- **LAVORO RICHIESTO**:
**1)** Puoi riscrivere il testo sui rifugiati in Libia partendo da "L’UNHCR continua a" e terminando con "Libia l’unica opzione.", mettendo "velocemente" al posto di "rapidamente"?
**2)** Puoi proseguire il testo sui rifugiati in Libia a partire dall'ultima frase riportata?

- **ESTRATTO DELLA FONTE**:

==========

Nella sola Tripoli, più di 150 persone provenienti da Eritrea, Somalia e altri paesi hanno chiamato il nostro numero verde in cerca di aiuto per richiedere medicinali o un luogo più sicuro dove stare. Stiamo anche ricevendo chiamate da molti richiedenti asilo e rifugiati, soprattutto siriani e palestinesi che si trovano a Bengasi che hanno un disperato bisogno di assistenza.
L’UNHCR continua a collaborare con le Organizzazioni non-governative (ONG) partner presenti sul territorio per fornire assistenza e sostenere rifugiati e richiedenti asilo, ma la situazione si sta rapidamente aggravando e molti considerano la fuga dalla Libia l’unica opzione.
Tra la crescente illegalità, i trafficanti prosperano e migliaia di persone disperate intraprendono pericolosi viaggi in mare per raggiungere l’Europa. Si stima che nel 2014 siano circa 88mila le persone finora arrivate in Italia via mare, comprese le 11mila delle ultime due settimane; di queste si ritiene che 77mila siano partite dalla Libia. Tale cifra rappresenta già più del doppio delle traversate accertate avvenute l’anno scorso, che ha visto 43mila arrivi in Italia, circa la metà dei quali partiti dalla Libia.

==========

[Voci salvate]
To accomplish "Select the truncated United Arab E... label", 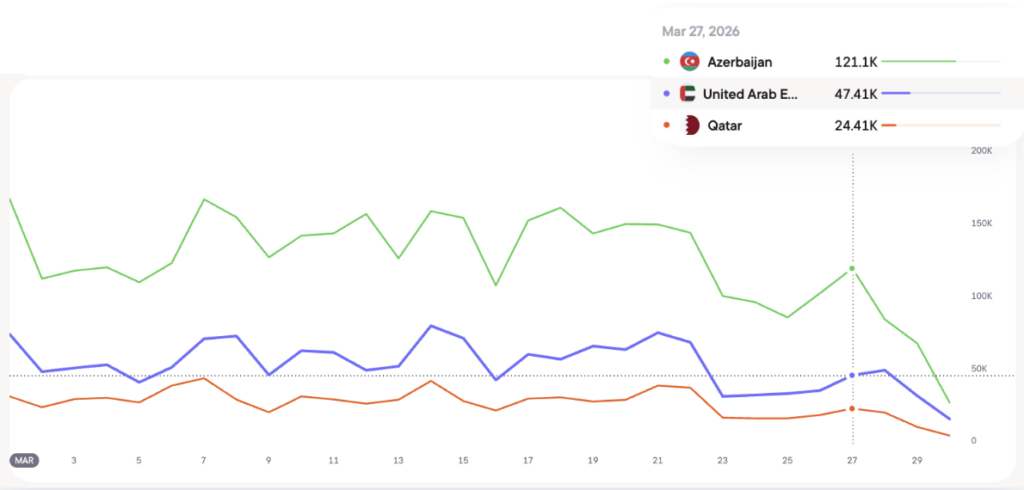I will 751,94.
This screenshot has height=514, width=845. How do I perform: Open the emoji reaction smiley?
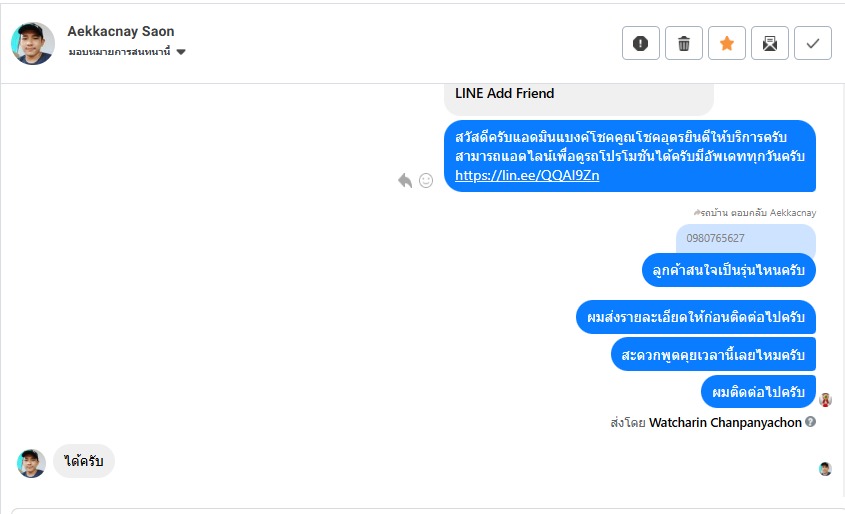[426, 180]
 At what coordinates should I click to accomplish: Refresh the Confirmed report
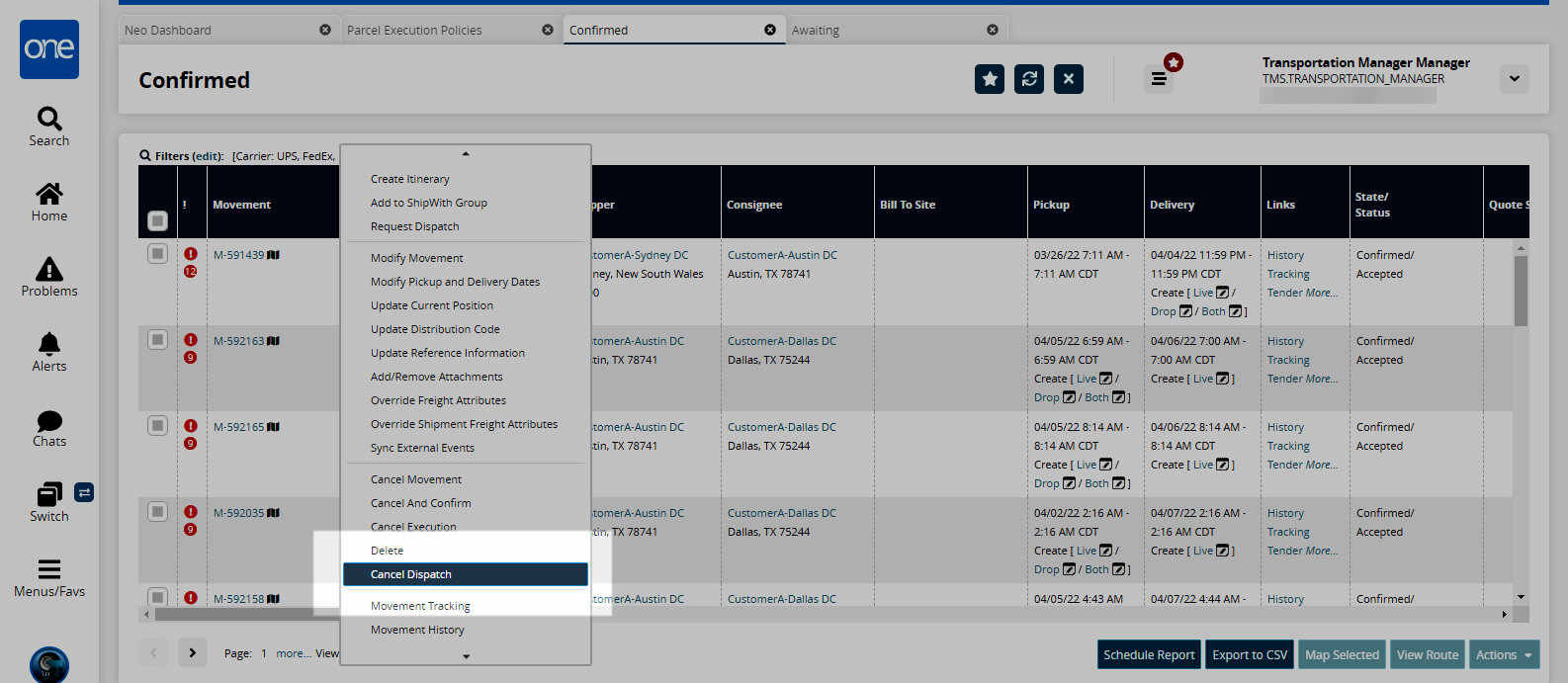1029,79
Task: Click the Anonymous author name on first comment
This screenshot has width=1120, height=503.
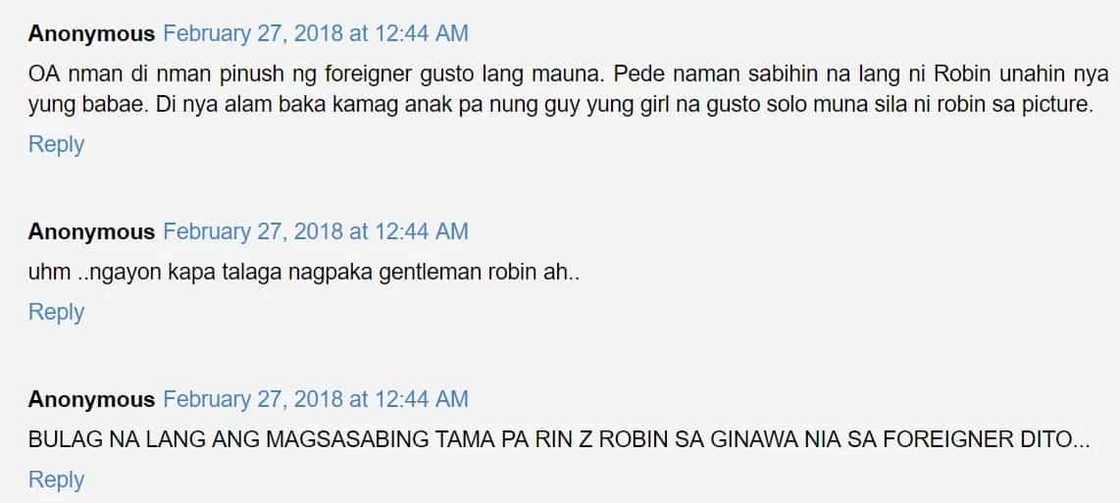Action: 91,34

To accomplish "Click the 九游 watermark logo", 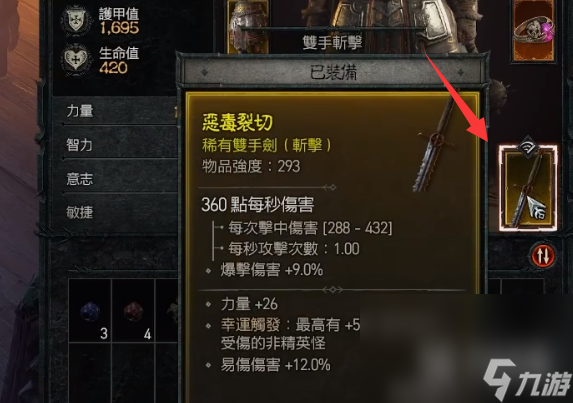I will 528,380.
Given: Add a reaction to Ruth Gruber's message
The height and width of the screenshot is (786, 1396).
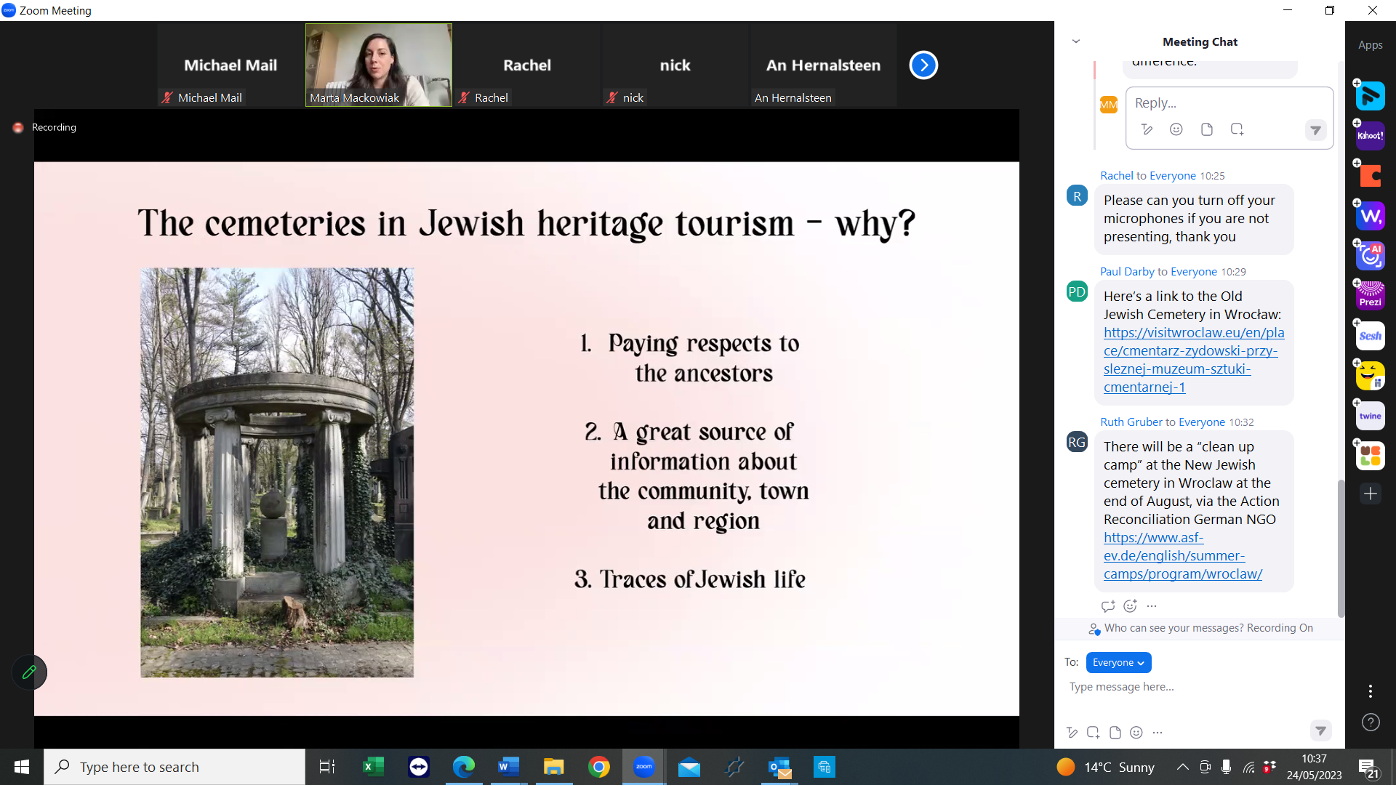Looking at the screenshot, I should pyautogui.click(x=1129, y=605).
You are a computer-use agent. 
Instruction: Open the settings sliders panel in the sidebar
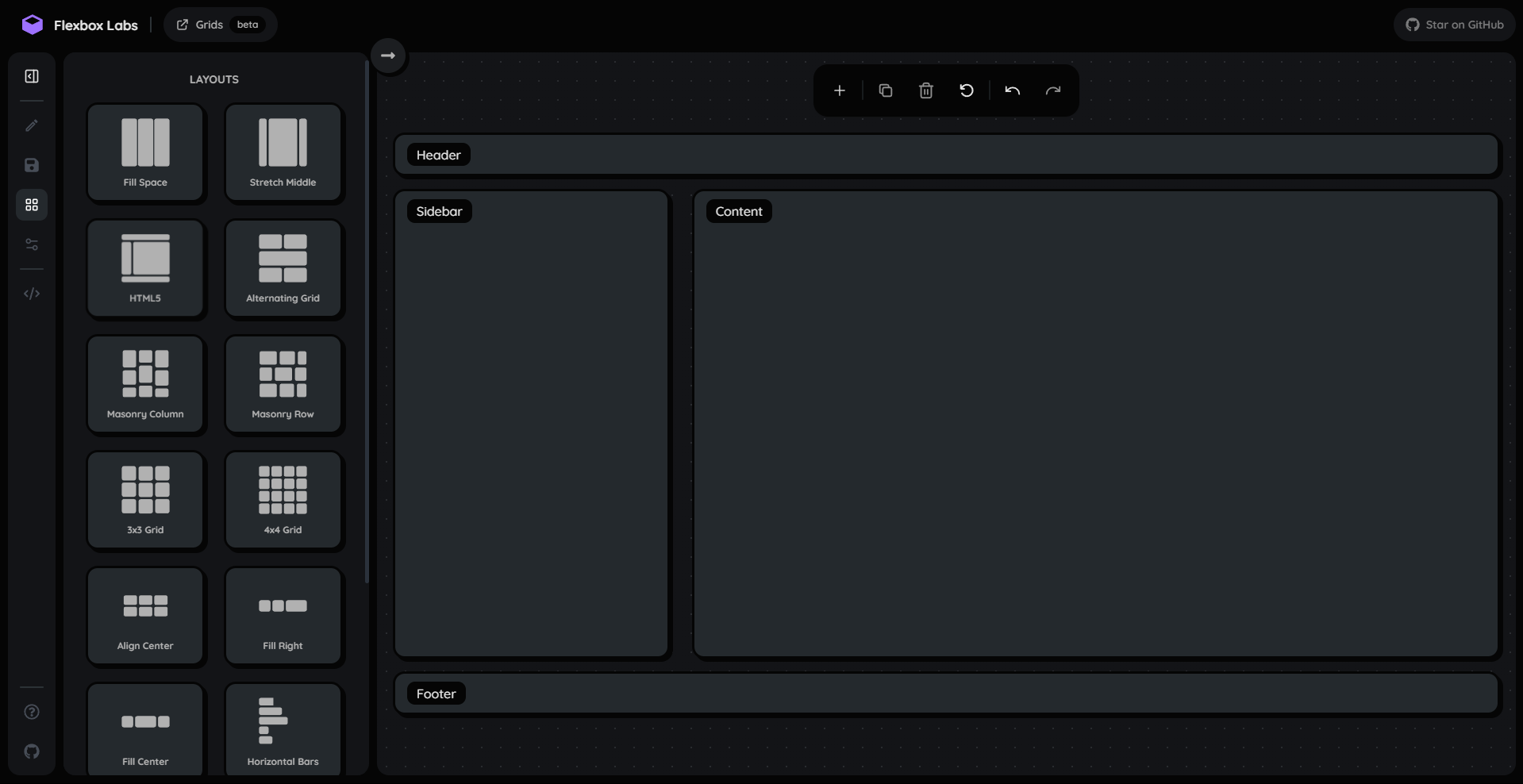click(32, 244)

==========

- **ESITI DEI COMPITI**:
**1)**
L’UNHCR continua a collaborare con le Organizzazioni non-governative (ONG) partner presenti sul territorio per fornire assistenza e sostenere rifugiati e richiedenti asilo, ma la situazione si sta velocemente aggravando e molti considerano la fuga dalla Libia l’unica opzione.

**2)**
Sembra che i recenti combattimenti intorno a Tripoli abbiano spostato i punti di partenza lontano dalla capitale e un maggior numero di imbarcazioni salpano ora da est, ad esempio da Al-Khums e Bengasi. Secondo notizie giunte all’UNHCR, un gruppo di 500 siriani sono partiti la scorsa settimana su tre imbarcazioni direttamente da Bengasi – un punto di partenza nuovo e più pericoloso in quanto implica un viaggio più lungo verso l’Italia.

Oltre 1.000 persone sono morte nel Mediterraneo quest’anno, di cui le ultime vittime sono annegate la scorsa settimana al largo di Al-Khums, a circa 100 chilometri a est di Tripoli. Le 128 vittime erano per lo più di nazionalità africana e tra di loro vi erano molte donne e bambini. L’UNHCR, attraverso l’International Medical Corps (IMC) suo partner, è impegnato a fornire assistenza medica e generi di soccorso ai 22 superstiti dell’incidente.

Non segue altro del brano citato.